# Fictional books set in prehistoric settings



## Swordfry (Jun 26, 2015)

My world I am creating is kind of what I am calling an "extended stone age." There is very little accessible metals in this world,  and many cultures, custums, technology is reminiscent of what one would expect to find in the stone age. I only call it an extended "stone" age because that is what, in Earth terms, it most closely resembles.

What are some good fictional books set in the stone age, prehistoric times, or even in the bronze age? Are there any? I could use some good inspiration for further developing this world.


----------



## X Equestris (Jun 26, 2015)

I'm not sure about many books, but there are some movies that might fit.

This TV Tropes index might be a place to start:

Stone Punk - TV Tropes


----------



## TWErvin2 (Jun 26, 2015)

The only books set in the stone age that I recall having read and enjoyed was *Clan of the Cave Bear*. it had sequels, and I started to read the second and quit about 1/4 of the way in. 

I would imagine nonfiction books on the topic would be useful for inspiration and world building, from how they made weapons and tools, to the plants and animals they shared the environment with.


----------



## Steerpike (Jun 26, 2015)

https://en.m.wikipedia.org/wiki/West_of_Eden


----------



## Sonichen (Jul 24, 2015)

I loved Clan of the Cave Bear.


----------



## Feo Takahari (Jul 24, 2015)

My father loves this series: https://en.wikipedia.org/wiki/First_North_Americans And if you want to go _way_ back, A Bone From a Dry Sea takes place before humans as we know them even evolved!

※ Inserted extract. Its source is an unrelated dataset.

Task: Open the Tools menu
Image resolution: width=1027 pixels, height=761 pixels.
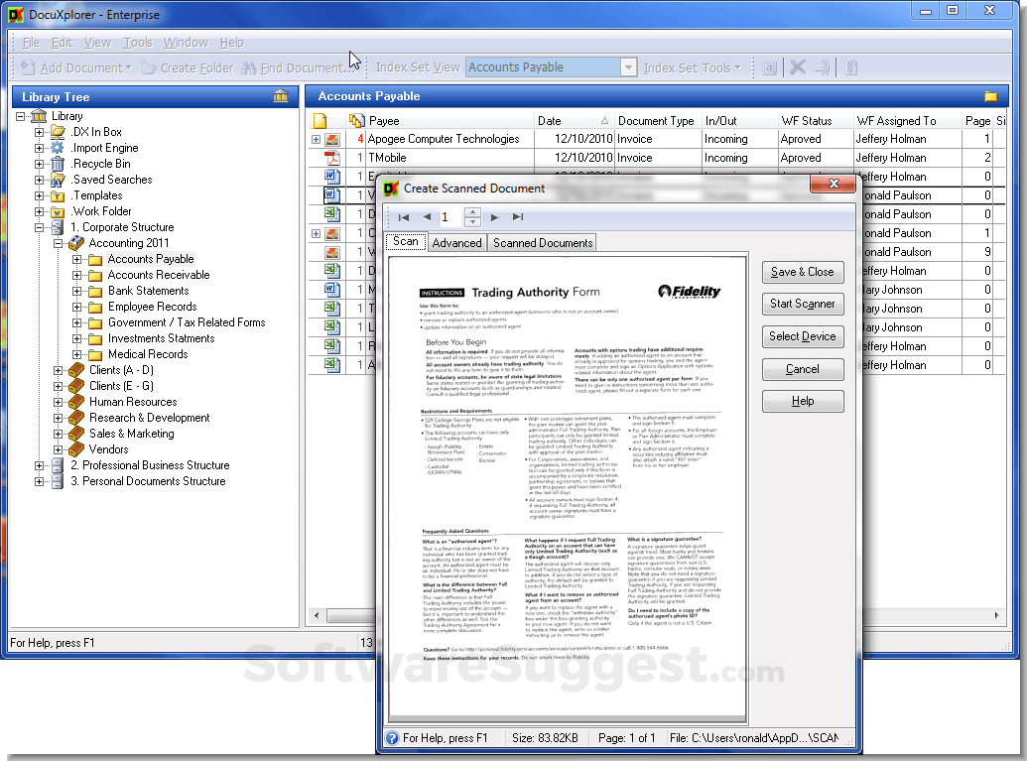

P.S. Hey, check what I just found! https://en.wikipedia.org/wiki/Category:Novels_set_in_prehistory Lots of promising stuff here.


----------



## Kazzan (Jul 27, 2015)

https://en.wikipedia.org/wiki/Wolf_Brother

You could check out wolfbrother by Michelle Paver. It's straight up fantasy but set in a prehistoric setting. I read them when I was younger, and they're a fairly alright read.


----------



## Magicat (Aug 9, 2015)

I read all the Clan of the Cave Bear books, including the notes in which the author described the background research. This included contacting, and even in some cases visiting, academic researchers some of whom allowed her access to their sites. The only caveat is that the first book was written in 1980 and what was then accepted theory may well have been overtaken by further finds/academic work.
Swordfry's original post mentioned the bronze age. When I was at university studying ancient Greek history, we were recommended to read books by Mary Renault. The tutor said she had done her research and could not be faulted on her facts. The most famous bronze age one is The King Must Die and The Bull from the Sea, a pair of books about the Athenian hero Theseus. But they're even older than the Clan of the Cave Bear, 1958 and 1962 respectively, so the above caveat applies, although they are a great read.


----------